I was just in St. Albert two weeks ago visiting my bro and his fam. We did the Whyte Ave walk. I did check out that shop ~ alot of nice gear, new and used. Gibby's, Strat's, Jacksons.........all crammed in there. Be careful how you navigate the place, LOL......

They have, or had the Fender Custom Shop "Lenny" Strat, $18,999 and a Gibson LP "Beano" signed by, and what they told me, played by Clapton himself. All for just $25,000.

Have fun and bring your cheque book.


----------



## Rick31797 (Apr 20, 2007)

*guitar stores*

I was just visiting Edmonton last week and did the same thing, hit the music stores... went too 5 stores...The best IMHO.. was Axe Music. ..bought a new TELE 60th...what a great guitar.......for your information .the sales tax in Edmonton is 5 percent..better then 13, in Ontario...They will ship for free. but you pay the 13 percent so, i ended up bringing the guitar back myself.

So i went to two [email protected] stores..the previous MOTHERS store i was not all the impressed, the other long and Mcquade store was brand new, very nice..sorry i cant remember the location..
I also went too a music store near the previous Mothers ,it started with a L not a big store, but very nice people, i think a family run business..My friend had problems with a set of peavey speakers, and they really looked after him.I think AVENUE was just down a block..
Now for Avenue guitars, this was a real experience..

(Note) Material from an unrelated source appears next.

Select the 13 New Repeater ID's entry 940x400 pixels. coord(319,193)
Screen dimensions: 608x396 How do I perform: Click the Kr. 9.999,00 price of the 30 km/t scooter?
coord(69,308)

You must go there just to experience it for yourself....I have never been in a store like this..picture stuffing a walmart store into a dollarama ..There store needs too be atleast twice the size..You have a very small isle to walk through..and at the front window, there are stacks of amps on top of amps,about 6 feet deep... i have no idea how they do inventory in this store or even know what they have.

The store was so packed with guitars and amp, you really cannot focus on any one thing for very long, and what really bothered me about this store, is you cannot take a guitar off the hanger, the staff takes it down and then you can try it, but then once it is down u have too watch you dont hit another guitar, the guitars are hanging and also on stands.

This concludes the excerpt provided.